La question des interrelations immanentes entre l’humain et l’IA recroise une perspective écosystémique dans l’œuvre Equal Rights, dont le titre se traduit par « Droits égaux ». Pour l’artiste Mat Chivers comme pour la bioéthicienne Cansu Canca, le concept même de bioéthique implique un retour à son acception étymologique, laquelle écarte toute réduction anthropocentriste pour inclure l’ensemble des vivants (bio) et, par extension, ce qui compose leur environnement. Dans cette optique inclusive, les vertus potentielles de l’IA ne devraient être pensées qu’en fonction des humains, mais considérées en tenant compte du bien-être de la nature, entendu comme essentiel au bien-être de tout ce qui l’habite, incluant possiblement un jour les IA comme entités vivantes, possédant un statut moral à part entière. Equal Rights contribue à cette perception élargie de la santé, incontournable dans le cadre d’une réflexion éthique qui soit holistique et juste pour tous.

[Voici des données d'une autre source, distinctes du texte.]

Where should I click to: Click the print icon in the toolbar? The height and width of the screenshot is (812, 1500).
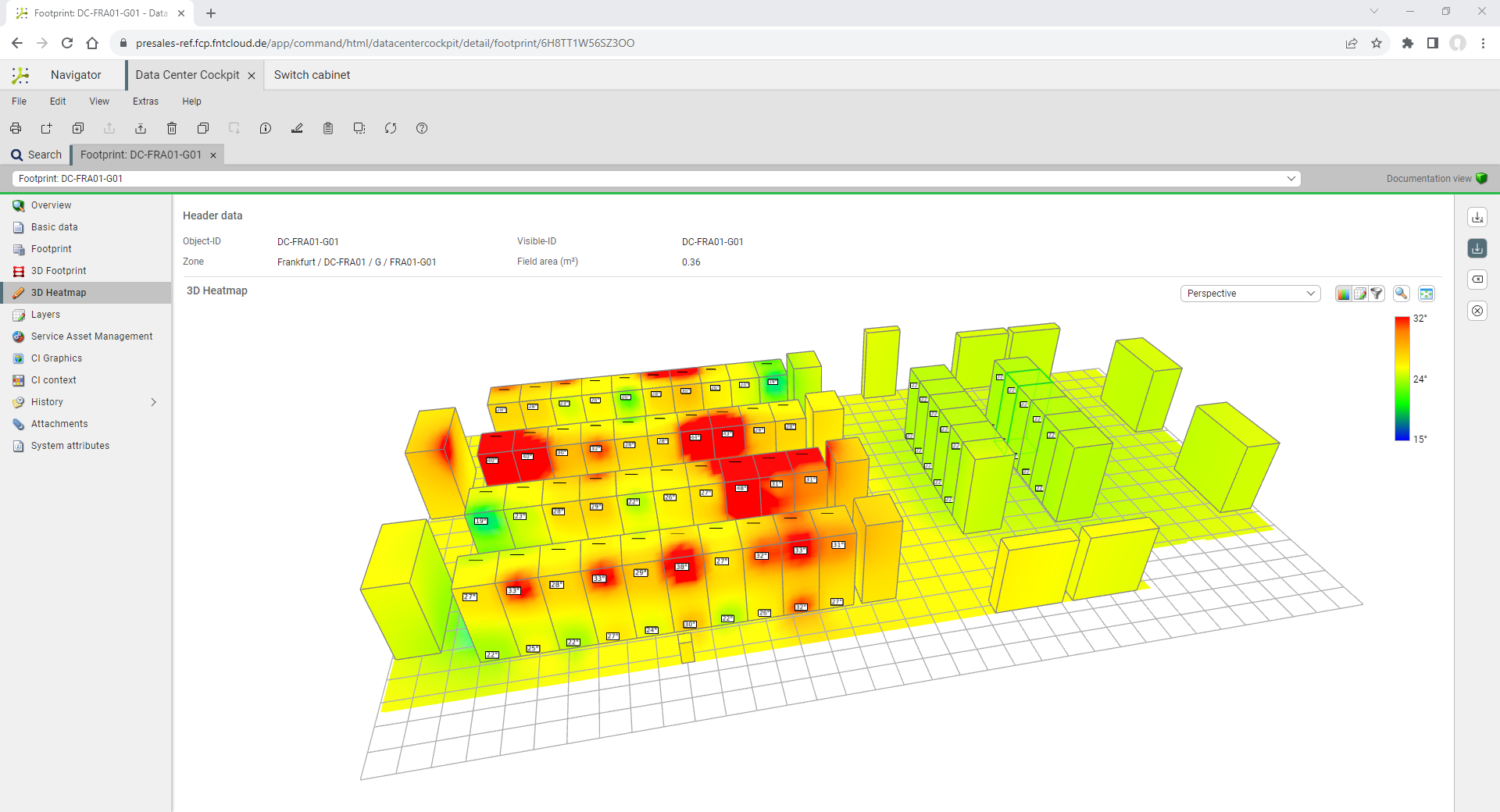point(16,128)
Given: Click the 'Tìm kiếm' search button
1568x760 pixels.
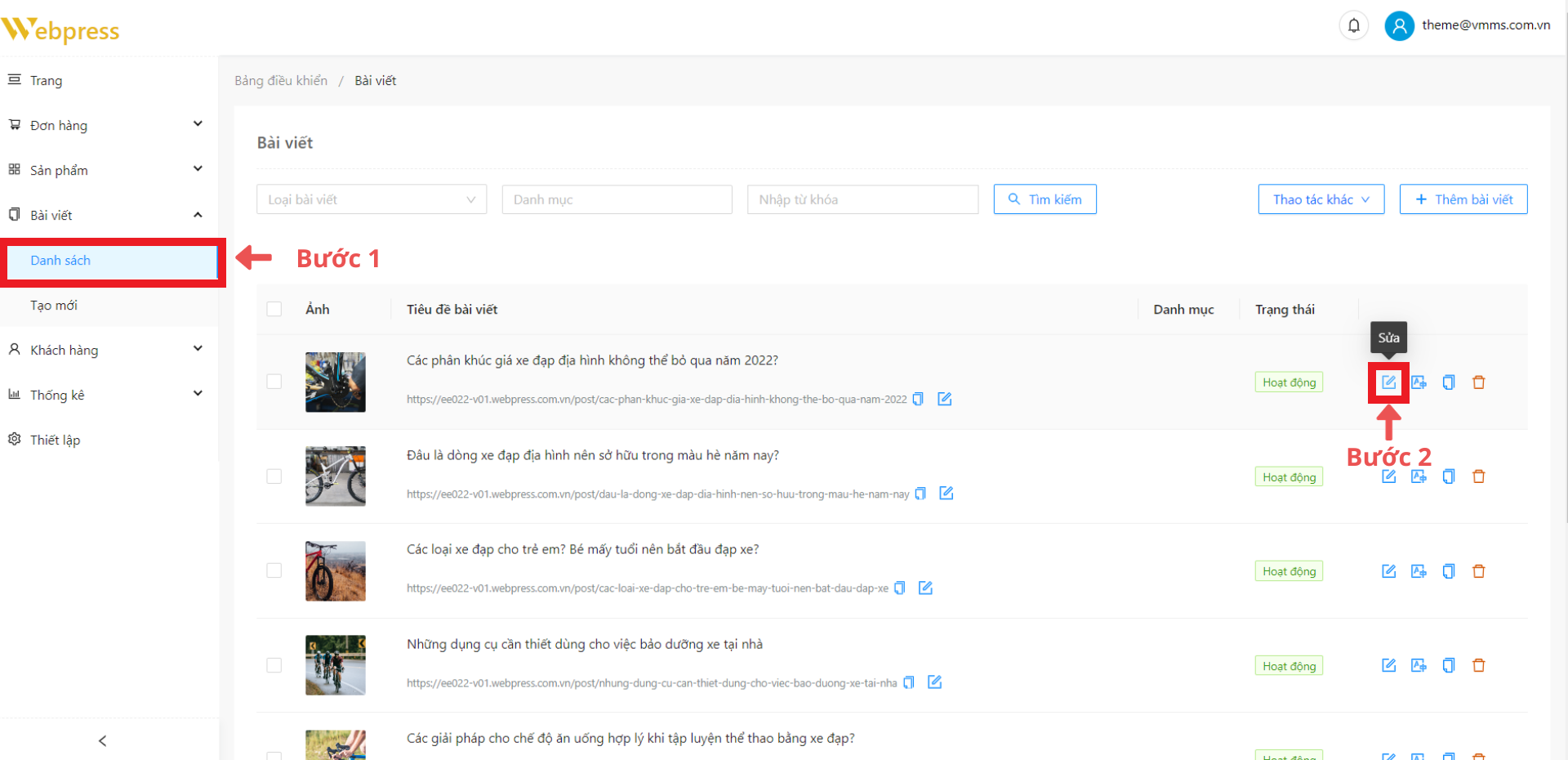Looking at the screenshot, I should pyautogui.click(x=1045, y=199).
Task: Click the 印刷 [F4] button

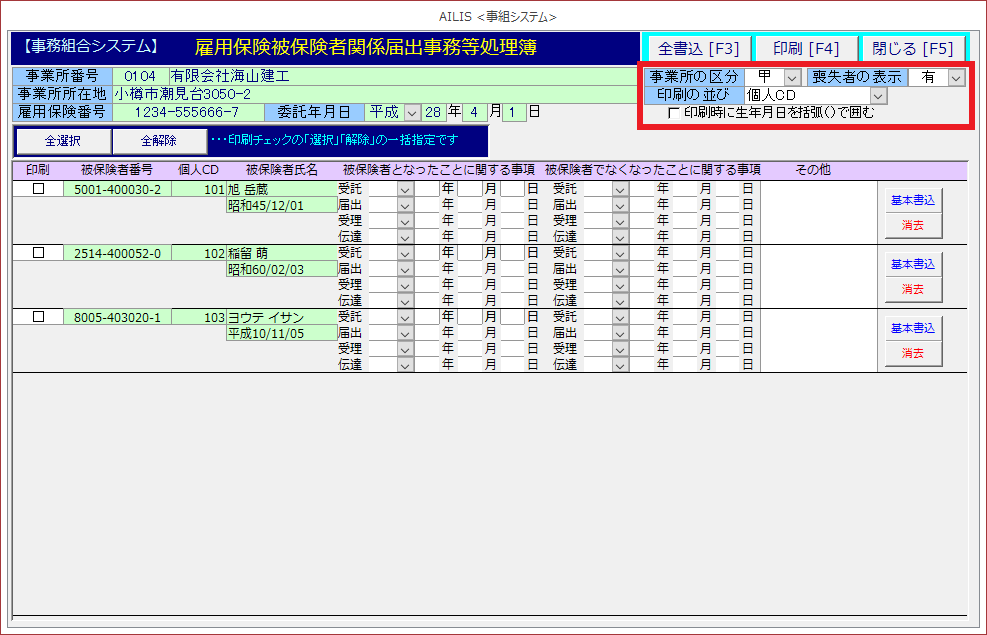Action: (805, 48)
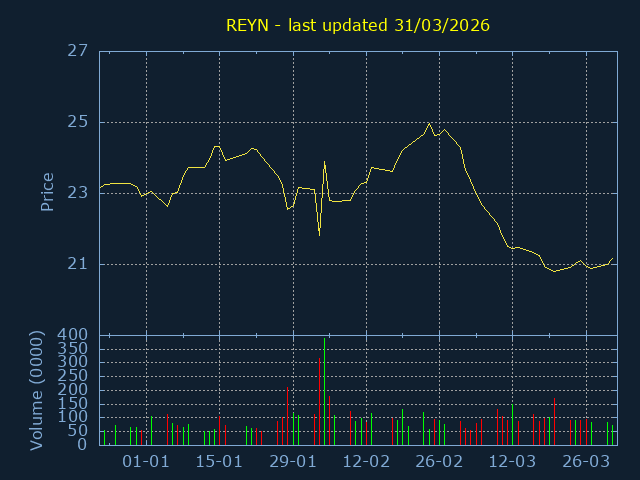Select the 15-01 date tick label

pos(219,462)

Cette dimension éthique est représentée par une imposante balance de bois sur laquelle sont posés, en équilibre, vingt moulages de bronze produits à partir de fragments de marbre à l’état brut sur lesquels des interventions manuelles ont laissé leurs marques, créant des surfaces polis qui contrastent avec les déclinaisons irrégulières de chaque pièce. Le marbre, il faut le rappeler, est une roche métamorphique dont certaines composantes initiales, très anciennes, comprennent des sédiments de la vie marine. Sa présence marquée au sein de l’installation projette une forte charge symbolique, renvoyant à l’environnement entendu comme la somme d’une évolution complexe, alliant les règnes minéral, végétal et animal. À la base de la balance, une impression 3D d’un cerveau humain plaqué de nickel suggère une intelligence à la fois organique et inorganique, référant ainsi de près aux réseaux de neurones artificiels dont le développement s’émancipe dans nos collectivités. Présage d’une nouvelle catégorie possible du bio, ce cerveau métallique consolide l’importance de comprendre la vie comme un ensemble de relations imbriquées et interdépendantes. Tout en soulignant la difficile mais nécessaire tâche de la bioéthique à viser un équilibre qui puisse embrasser l’ensemble de l’écosystème, l’œuvre sollicite chez le spectateur un jeu d’associations libres entre les symboles représentés et les enjeux relatifs aux usages de l’IA en santé.